I think when you and Andy must be talking about is an API that looks like this:

int open_process_operation_handle(int procfs_dirfd, int capability_bitmask)

capability_bitmask would have bits like

PROCESS_CAPABILITY_KILL --- send a signal
PROCESS_CAPABILITY_PTRACE --- attach to a process
PROCESS_CAPABILITY_READ_EXIT_STATUS --- what it says on the tin
PROCESS_CAPABILITY_READ_CMDLINE --- etc.

Then you'd have system calls like

int process_kill(int process_capability_fd, int signo, const union sigval data)
int process_ptrace_attach(int process_capability_fd)
int process_wait_for_exit(int process_capability_fd, siginfo_t* exit_info)

that worked on these capability bits. If a process execs or does
something else to change its security capabilities, operations on
these capability FDs would fail with ESTALE or something and callers
would have to re-acquire their capabilities.

This approach works fine. It has some nice theoretical properties, and
could allow for things like nicer privilege separation for debuggers.
I wouldn't mind something like this getting into the kernel.

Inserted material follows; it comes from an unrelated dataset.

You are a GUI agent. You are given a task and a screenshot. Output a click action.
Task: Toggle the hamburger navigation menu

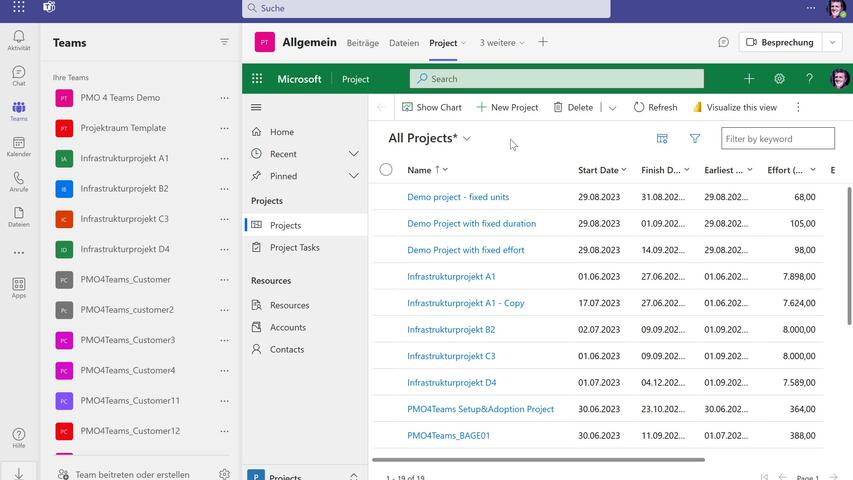[x=256, y=107]
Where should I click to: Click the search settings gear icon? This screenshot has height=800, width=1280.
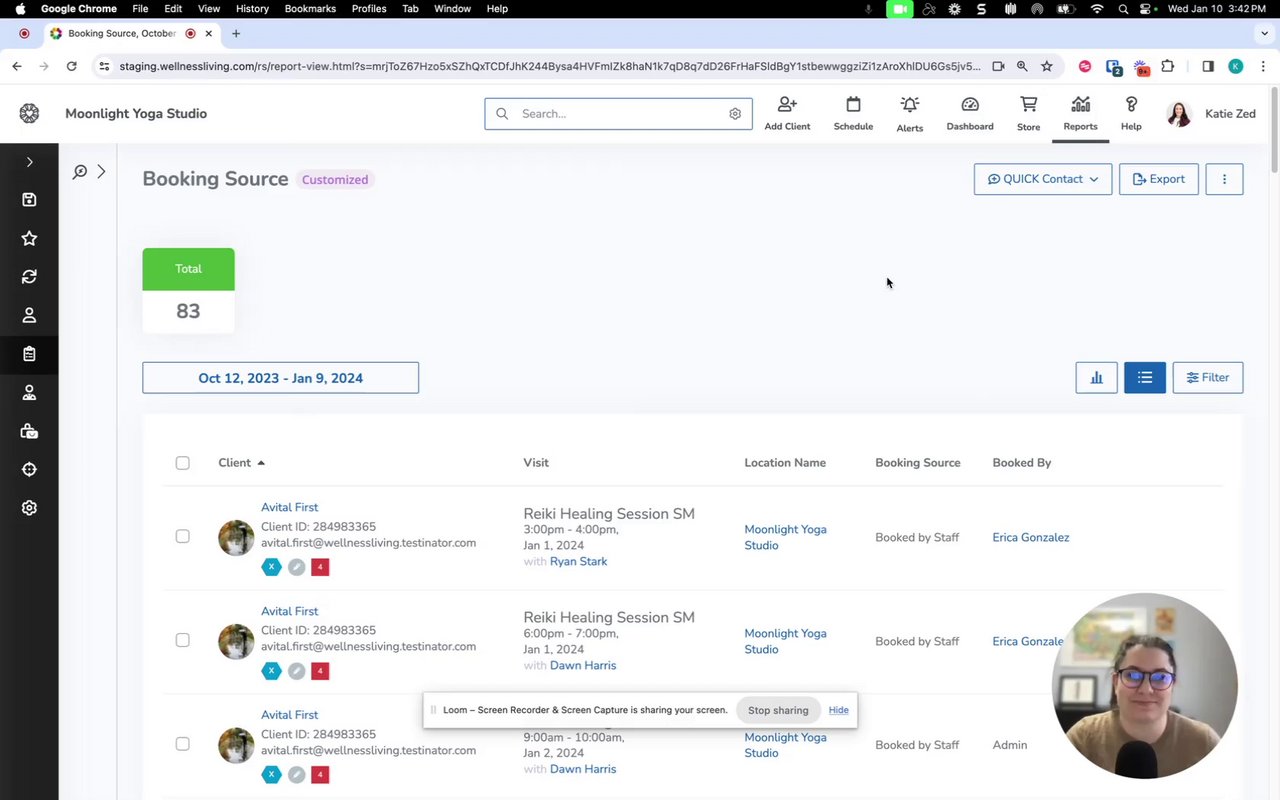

I just don't think this model is necessary right now. I want a small
change from what we have today, one likely to actually make it into
the tree. And bypassing the capability FDs and just allowing callers
to operate directly on process *identity* FDs, using privileges in
effect at the time of all, is at least no worse than what we have now.

That is, I'm proposing an API that looks like this:

int process_kill(int procfs_dfd, int signo, const union sigval value)

If, later, process_kill were to *also* accept process-capability FDs,
nothing would break.

>> The only way around this problem is to have two separate FDs --- one
>> to represent process identity, which *must* be continuous across
>> execve, and the other to represent some specific capability, some
>> ability to do something to that process. It's reasonable to invalidate
>> capability after execve, but it's not reasonable to invalidate
>> identity. In concrete terms, I don't see a big advantage to this
>> separation, and I think a single identity FD combined with
>> per-operation capability checks is sufficient. And much simpler.
>
> I think that the error separation above would trivially allow user-space
> to know whether the identity or capability of a process being monitored
> has changed.
>
> Currently, all operations on a '/proc/$pid' which you've previously
> opened and has died will give you -ESRCH.

Not the case. Zombies have died, but profs operations work fine on zombies.

>> > Similarly, it seems like
>> > it's probably safe to be able to open an fd that lets you watch the
>> > exit status of a process, have the process call setresuid(), and still
>> > see the exit status.
>>
>> Is it? That's an open question.
>
> Well, if we consider wait4(2) it seems that this is already the case.
> If you fork+exec a setuid binary you can definitely see its exit code.

Only if you're the parent. Otherwise, you can't see the process exit
status unless you pass a ptrace access check and consult
/proc/pid/stat after the process dies, but before the zombie
disappears. Random unrelated and unprivileged processes can't see exit
statuses from distant parts of the system.

>> > My POLLERR hack, aside from being ugly,
>> > avoids this particular issue because it merely lets you wait for
>> > something you already could have observed using readdir().
>>
>> Yes. I mentioned this same issue-punting as the motivation behind
>> exithand, initially, just reading EOF on exit.
>
> One question I have about EOF-on-exit is that if we wish to extend it to
> allow providing the exit status (which is something we discussed in the
> original thread), how will multiple-readers be handled in such a
> scenario?
> Would we be storing the exit status or siginfo in the
> equivalent of a locked memfd?

Yes, that's what I have in mind. A siginfo_t is small enough that we
could just store it as a blob allocated off the procfs inode or
something like that without bothering with a shmfs file. You'd be able
to read(2) the exit status as many times as you wanted.